2. Souci de sa réputation a été indiqué en accord avec des déclarations telles que “Je pense souvent à des choses que je pourrais faire pour améliorer ou maintenir ma réputation.”

3. Stigmatisation associée à la recherche d’une aide psychologique a été indiqué en accord avec des affirmations telles que «Je ne me sentirais pas à la hauteur si j’allais voir un thérapeute pour une aide psychologique» et «Les gens verront une personne d’une manière moins favorable s’ils apprennent qu’elle a vu un psychologue.»

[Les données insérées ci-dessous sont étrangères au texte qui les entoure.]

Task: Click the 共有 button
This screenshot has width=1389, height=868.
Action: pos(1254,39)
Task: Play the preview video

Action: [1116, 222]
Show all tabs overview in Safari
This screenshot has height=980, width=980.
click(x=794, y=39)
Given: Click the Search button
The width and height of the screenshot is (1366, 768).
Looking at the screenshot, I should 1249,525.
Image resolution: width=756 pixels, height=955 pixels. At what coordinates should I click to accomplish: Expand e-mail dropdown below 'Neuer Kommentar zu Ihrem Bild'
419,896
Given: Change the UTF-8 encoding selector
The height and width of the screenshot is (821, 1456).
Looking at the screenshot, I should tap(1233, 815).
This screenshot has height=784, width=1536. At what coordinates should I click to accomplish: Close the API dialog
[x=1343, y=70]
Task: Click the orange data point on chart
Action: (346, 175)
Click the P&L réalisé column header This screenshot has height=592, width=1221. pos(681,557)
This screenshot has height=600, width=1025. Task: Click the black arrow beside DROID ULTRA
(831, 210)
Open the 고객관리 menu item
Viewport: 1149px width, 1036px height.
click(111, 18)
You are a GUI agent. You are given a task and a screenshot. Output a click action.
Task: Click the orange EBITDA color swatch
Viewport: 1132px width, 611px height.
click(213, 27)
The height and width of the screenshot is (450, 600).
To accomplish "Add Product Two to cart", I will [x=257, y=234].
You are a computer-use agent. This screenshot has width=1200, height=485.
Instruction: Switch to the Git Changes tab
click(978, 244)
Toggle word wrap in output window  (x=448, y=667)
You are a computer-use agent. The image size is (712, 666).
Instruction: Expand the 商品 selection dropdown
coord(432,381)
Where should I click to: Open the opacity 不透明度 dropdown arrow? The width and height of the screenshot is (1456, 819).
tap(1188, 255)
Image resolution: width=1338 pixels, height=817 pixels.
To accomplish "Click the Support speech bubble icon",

4. Intention de demander une aide psychologique a été indiqué en accord avec des déclarations telles que «Je serais prêt à prendre rendez-vous avec un psychologue à l’avenir.»

Foster et son équipe ont découvert qu’en tant que groupe, les étudiants de leur étude qui approuvaient fortement les préoccupations liées à l’honneur étaient moins susceptibles de dire qu’ils chercheraient une aide psychologique. Ils ont également déterminé, grâce à des analyses statistiques, que la raison de cette relation pouvait être attribuée aux préoccupations des élèves concernant le maintien de leur réputation et à leur conviction que les personnes qui recherchent une aide psychologique sont perçues de manière moins positive par les autres.

A lire aussi  Les animaux disent « bonjour » et « au revoir » pour communiquer ce qu'ils veulent

En mettant tout cela ensemble, une image plus claire se dégage. Les personnes qui grandissent dans les États d’honneur sont particulièrement préoccupées par le fait que leur réputation d’autonomie et de ténacité ne sera pas affectée si elles cherchent une aide psychologique. La conséquence malheureuse de cette croyance fondée sur la culture est une sous-utilisation des services de santé mentale dans les États d’honneur.

Les croyances et les valeurs associées à une culture de l’honneur sont acquises sans effort à un jeune âge, avec peu ou pas d’instructions explicites. Ces croyances et valeurs sont souvent difficiles à changer. Néanmoins, les responsables de la santé publique seraient bien avisés de tenir compte du rôle joué par la stigmatisation perçue et le souci de sa réputation lorsqu’ils réfléchissent aux moyens de fournir des services de santé mentale aux personnes qui en ont besoin.